Task input:

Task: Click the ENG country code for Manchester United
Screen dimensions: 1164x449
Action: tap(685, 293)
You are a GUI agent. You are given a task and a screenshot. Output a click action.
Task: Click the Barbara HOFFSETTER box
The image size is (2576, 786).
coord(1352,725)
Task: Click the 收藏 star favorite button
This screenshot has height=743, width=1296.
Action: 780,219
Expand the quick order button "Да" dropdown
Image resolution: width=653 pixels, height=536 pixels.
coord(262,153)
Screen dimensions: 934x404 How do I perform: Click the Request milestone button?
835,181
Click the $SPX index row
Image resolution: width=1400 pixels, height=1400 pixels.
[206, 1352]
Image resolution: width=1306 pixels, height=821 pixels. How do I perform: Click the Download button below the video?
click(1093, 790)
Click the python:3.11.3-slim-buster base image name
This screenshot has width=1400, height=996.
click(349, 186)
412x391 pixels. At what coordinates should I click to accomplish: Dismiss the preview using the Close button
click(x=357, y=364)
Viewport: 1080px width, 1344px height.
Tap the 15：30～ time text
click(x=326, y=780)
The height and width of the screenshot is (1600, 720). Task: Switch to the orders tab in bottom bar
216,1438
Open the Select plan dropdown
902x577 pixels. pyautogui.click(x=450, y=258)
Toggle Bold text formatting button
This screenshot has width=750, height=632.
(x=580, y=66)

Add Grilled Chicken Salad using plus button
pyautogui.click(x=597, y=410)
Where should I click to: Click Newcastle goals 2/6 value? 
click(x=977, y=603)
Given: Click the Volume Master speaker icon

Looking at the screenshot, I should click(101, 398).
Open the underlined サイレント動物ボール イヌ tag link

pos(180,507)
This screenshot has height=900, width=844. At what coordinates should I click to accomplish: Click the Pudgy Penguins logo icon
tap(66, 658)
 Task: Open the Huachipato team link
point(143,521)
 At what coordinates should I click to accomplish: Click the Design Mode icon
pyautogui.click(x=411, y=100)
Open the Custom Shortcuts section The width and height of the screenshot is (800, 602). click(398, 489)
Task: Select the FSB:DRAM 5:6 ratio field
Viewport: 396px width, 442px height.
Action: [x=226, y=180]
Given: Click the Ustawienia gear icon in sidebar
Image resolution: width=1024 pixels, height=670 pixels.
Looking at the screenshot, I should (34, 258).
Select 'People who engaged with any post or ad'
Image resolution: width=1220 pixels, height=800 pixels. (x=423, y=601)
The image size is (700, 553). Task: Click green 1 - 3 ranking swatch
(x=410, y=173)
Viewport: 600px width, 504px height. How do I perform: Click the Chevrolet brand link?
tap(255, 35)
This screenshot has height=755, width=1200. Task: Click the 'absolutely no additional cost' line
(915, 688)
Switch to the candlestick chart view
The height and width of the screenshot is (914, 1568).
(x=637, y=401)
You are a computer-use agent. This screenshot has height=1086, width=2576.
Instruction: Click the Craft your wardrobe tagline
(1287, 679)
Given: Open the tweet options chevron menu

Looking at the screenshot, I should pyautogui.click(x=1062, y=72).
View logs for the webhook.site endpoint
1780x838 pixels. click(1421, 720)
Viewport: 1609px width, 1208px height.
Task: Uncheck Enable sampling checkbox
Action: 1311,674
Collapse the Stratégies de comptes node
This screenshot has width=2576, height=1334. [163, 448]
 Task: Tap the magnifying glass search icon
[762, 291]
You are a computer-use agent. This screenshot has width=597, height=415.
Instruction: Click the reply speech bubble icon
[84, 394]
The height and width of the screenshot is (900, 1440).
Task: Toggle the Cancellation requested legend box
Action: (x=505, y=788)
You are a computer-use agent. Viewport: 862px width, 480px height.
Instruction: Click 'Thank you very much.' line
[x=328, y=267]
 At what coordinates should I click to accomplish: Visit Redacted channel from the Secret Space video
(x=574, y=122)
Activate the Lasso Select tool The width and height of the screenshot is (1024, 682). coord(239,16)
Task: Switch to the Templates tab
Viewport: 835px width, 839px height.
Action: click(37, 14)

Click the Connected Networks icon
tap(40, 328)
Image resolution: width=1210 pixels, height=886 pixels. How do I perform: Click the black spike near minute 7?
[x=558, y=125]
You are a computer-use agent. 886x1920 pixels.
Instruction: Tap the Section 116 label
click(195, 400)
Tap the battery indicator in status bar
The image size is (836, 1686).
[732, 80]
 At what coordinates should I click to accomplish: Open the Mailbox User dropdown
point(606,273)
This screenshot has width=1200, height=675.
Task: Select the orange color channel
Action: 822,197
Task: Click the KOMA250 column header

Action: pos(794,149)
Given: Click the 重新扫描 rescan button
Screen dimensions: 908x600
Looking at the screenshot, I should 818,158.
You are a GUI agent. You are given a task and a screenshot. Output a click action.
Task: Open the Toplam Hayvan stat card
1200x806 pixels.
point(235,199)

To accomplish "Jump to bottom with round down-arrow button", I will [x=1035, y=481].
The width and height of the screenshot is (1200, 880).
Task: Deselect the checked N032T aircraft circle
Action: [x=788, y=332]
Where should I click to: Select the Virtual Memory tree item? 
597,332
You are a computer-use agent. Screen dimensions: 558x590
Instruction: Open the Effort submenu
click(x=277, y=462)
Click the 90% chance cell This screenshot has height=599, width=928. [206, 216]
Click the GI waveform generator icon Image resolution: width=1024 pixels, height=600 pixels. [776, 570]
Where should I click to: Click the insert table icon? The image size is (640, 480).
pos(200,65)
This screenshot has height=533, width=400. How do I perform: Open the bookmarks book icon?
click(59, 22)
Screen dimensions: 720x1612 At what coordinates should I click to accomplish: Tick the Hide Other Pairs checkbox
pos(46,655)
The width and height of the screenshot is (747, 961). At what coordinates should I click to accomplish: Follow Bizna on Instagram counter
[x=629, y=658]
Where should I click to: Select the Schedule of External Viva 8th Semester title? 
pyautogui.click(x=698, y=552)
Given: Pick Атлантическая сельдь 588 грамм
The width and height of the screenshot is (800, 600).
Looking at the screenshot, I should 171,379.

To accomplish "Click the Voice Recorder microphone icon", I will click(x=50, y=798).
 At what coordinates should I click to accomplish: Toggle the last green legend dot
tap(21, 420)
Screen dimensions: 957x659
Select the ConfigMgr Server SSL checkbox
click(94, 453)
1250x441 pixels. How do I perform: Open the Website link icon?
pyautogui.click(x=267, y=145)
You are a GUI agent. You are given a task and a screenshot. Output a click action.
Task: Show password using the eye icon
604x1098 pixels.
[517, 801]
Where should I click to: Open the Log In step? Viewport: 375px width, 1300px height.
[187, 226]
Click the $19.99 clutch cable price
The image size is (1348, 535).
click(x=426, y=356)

Work required:
Report how many lines in the entries hold the string "agent". Nothing but the number is wanted.

Solved exercise:
8